However, he clearly doesn't possess Batman's skill in hand to hand combat -- losing a punching match with Green Arrow (who himself we know isn't a hand to hand master). It could be argued he lost that fight intentionally, setting up the conditions for the later endgame. Further, while he doesn't let his emotions cloud his methods, he clearly sets on this course with Huntress in the first place because he's attracted to her. And finally, he's batshit insane.

No, really. While the best part of the Question's character is seeing all the ways he's right -- and seeing him outsmart and -- more to the point -- outthink everyone in the room, he takes it many steps too far. The girl scouts probably aren't responsible for the crop circle phenomenon, and even if they are, it's probably not a part of an overall conspiracy that also includes boy bands and the rise of Starbucks. Huntress accuses the Question of apophenia -- seeing connections in meaningless or unconnected data -- and while the Question clearly is right about many of the connections he finds, it's pretty clear that Huntress is also right.

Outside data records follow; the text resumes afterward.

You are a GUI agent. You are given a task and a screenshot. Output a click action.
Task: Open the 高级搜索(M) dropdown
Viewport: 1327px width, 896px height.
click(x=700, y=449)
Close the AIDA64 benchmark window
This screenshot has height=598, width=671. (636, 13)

Further, Question is paranoid, in a way Batman would never be. Perhaps harkening back to the Question's creation (the Question is a Steve Ditko creation, from Ditko's Objectivist period, and traditionally sees the world in extremely black and white terms. All things that are not good are bad. In fact, in the episode "Question Authority," when the Question insists to Lex Luthor that "A is A, and no matter what reality he calls home, Luthor is Luthor," the Question is directly invoking Ayn Rand), the Question absolutely sees himself as the one good man in a world mired in corruption. By the same token, any action he takes that serves the greater good is justifiable. When the Question discovers that Superman seems to be trapped on a course where he will murder Luthor after Luthor takes office as President -- with armageddon following -- he takes the most direct and obvious action to prevent this; he goes to murder Luthor himself, denying Superman the chance. He lacks the crucial conscience that Batman possesses -- the understanding that the greater good may be paramount, but there are lines you do not cross to get there.

That sense of conscience, of wrong and right, of a willingness to put everything on the line -- to die if necessary but never compromising that which is right is a hallmark of our next Batman ectype, Green Arrow. Green Arrow is an obvious ectype, of course -- he was clearly designed as a full on Batman ripoff. He was a millionaire philanthropist who takes up the cause of justice with a series of expertly designed gadgets and a teenaged ward and sidekick, operating out of a cave accessible from his Star City mansion. As Batman himself asked in the Kevin Smith run in the Green Arrow comic book, Green Arrow never had an original idea in his life. At least, in the old days.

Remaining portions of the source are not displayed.